** EXERCISE MATERIALS **
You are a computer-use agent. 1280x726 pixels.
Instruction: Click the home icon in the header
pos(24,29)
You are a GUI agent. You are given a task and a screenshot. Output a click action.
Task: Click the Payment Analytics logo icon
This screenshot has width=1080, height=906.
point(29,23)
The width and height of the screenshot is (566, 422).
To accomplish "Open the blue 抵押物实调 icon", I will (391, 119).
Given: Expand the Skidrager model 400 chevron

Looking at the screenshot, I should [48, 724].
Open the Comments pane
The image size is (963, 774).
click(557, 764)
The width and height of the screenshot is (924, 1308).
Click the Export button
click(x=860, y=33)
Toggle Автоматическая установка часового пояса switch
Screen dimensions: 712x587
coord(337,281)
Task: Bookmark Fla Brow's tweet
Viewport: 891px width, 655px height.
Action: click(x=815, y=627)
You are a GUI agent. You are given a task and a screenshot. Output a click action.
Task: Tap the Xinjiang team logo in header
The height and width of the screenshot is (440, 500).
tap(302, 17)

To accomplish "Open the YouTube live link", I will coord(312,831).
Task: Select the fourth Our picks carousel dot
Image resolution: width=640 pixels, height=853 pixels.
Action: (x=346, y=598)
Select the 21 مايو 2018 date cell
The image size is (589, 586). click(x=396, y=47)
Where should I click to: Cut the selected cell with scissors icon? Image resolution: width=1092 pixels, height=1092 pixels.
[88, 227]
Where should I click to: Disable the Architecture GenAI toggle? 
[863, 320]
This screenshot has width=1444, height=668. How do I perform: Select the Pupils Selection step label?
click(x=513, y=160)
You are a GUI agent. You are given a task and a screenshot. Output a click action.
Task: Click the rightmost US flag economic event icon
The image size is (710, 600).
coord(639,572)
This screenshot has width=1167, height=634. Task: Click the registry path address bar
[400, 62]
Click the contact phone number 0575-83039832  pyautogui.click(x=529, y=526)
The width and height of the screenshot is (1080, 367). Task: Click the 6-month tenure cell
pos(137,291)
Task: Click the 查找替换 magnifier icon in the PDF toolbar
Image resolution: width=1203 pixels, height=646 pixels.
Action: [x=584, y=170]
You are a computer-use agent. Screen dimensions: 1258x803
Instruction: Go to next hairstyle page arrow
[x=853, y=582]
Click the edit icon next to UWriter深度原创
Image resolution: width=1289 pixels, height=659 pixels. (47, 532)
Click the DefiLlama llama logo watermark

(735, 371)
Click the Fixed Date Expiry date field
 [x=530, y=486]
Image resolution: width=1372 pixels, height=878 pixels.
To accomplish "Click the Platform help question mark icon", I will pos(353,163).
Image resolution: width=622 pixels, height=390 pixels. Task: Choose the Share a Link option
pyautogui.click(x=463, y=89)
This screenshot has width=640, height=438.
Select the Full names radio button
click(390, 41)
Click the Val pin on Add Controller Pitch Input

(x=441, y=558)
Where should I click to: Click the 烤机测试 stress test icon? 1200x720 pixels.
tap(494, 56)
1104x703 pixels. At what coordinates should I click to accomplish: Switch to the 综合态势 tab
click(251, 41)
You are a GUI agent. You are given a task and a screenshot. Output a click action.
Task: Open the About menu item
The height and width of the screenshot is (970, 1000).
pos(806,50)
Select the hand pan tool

** GOAL OF THE EXERCISE **
Every line from the one that has "Click the Val" down to the last line above must be written out exactly, with both ends included and nothing else.

** RESULT OF THE TASK **
Click the Val pin on Add Controller Pitch Input

(x=441, y=558)
Where should I click to: Click the 烤机测试 stress test icon? 1200x720 pixels.
tap(494, 56)
1104x703 pixels. At what coordinates should I click to accomplish: Switch to the 综合态势 tab
click(251, 41)
You are a GUI agent. You are given a task and a screenshot. Output a click action.
Task: Open the About menu item
The height and width of the screenshot is (970, 1000).
pos(806,50)
Select the hand pan tool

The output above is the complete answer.